For a long time I sat watching the shadows leap across the workbench, stretch and vanish among his instruments. I cleared my throat.

'Sorbo. We outnumber Gluck.'

'I'm not deaf.'

He took up a small wood-shaper chisel and started to hone it on an oilstone. Seeing other fakers use an instrument always narks me, no matter how skilled they are. We forgers always reckon we can do everything better than anybody else. Robbery, even.
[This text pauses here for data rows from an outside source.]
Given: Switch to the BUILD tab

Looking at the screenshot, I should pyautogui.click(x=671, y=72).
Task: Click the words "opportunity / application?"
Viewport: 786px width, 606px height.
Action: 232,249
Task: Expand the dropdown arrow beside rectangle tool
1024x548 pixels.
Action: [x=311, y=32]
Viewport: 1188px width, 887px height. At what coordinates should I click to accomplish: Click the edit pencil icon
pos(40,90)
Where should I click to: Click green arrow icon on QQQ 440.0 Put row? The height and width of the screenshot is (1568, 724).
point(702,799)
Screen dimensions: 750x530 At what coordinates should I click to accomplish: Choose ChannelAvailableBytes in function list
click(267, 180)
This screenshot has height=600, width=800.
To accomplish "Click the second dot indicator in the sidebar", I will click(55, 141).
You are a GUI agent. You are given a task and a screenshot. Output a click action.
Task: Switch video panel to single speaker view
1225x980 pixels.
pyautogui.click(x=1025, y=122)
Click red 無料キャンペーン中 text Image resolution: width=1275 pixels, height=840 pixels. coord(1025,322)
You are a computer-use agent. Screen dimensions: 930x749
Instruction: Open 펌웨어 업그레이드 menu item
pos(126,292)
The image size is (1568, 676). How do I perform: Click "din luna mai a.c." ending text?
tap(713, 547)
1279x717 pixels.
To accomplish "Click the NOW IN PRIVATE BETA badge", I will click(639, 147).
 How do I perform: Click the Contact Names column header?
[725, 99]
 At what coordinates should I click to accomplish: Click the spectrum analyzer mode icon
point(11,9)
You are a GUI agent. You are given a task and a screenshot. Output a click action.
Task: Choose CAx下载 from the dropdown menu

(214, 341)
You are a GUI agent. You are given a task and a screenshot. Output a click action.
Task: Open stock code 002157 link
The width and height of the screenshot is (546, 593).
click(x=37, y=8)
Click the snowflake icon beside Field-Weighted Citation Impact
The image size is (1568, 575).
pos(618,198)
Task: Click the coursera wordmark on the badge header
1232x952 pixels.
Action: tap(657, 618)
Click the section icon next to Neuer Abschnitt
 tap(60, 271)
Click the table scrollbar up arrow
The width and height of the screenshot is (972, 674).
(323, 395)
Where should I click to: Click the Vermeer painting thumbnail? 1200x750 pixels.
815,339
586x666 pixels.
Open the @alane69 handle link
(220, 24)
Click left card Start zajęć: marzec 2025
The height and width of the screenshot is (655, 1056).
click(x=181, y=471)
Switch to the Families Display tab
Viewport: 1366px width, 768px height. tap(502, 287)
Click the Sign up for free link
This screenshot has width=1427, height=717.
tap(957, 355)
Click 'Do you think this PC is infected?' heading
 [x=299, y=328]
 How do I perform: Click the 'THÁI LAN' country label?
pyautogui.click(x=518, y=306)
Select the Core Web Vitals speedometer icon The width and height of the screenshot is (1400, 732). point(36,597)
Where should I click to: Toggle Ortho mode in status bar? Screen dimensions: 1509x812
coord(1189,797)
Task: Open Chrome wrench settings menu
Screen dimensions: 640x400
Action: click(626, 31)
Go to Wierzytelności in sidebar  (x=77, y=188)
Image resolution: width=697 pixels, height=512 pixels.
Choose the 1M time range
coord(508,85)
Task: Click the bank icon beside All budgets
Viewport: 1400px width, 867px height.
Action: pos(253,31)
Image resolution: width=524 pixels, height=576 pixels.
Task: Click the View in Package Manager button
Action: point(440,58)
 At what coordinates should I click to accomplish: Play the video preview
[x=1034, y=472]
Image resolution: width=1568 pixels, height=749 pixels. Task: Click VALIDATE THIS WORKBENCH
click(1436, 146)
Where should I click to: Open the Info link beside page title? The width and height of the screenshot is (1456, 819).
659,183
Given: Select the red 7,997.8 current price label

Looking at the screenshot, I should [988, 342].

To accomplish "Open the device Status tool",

'There's Trout, Tinker, me, you, and my apprentice Lydia. There's only two of him.

Anybody else?'

'To do what?'

Words don't come easy. I didn't want to say kill exactly, because killing's wrong. And punish sounds like school, hands out and this hurts me more than it'll hurt you, the executioner's usual lies.

'To restore the balance,' I said eventually.

He said, 'Sounds fair. What do we do?'

I said, 'We do Gluck's robbery for him. Or a better one.'

'Robberies that good can't be done, Lovejoy.'

'Then,' I said evenly, 'somebody'll get caught, won't they?'

That night I kipped in Waterloo Station, light of heart, thinking what a wonderful place London was. Dick Whittington had found that, and he'd made Lord Mayor, boss of the City of London itself, of all the ancient prerogatives and immense wealth. London truly is a magical place, for somebody with ambition.

Breakfast in the station buffet cost me the earth. London's a lousy rotten dump.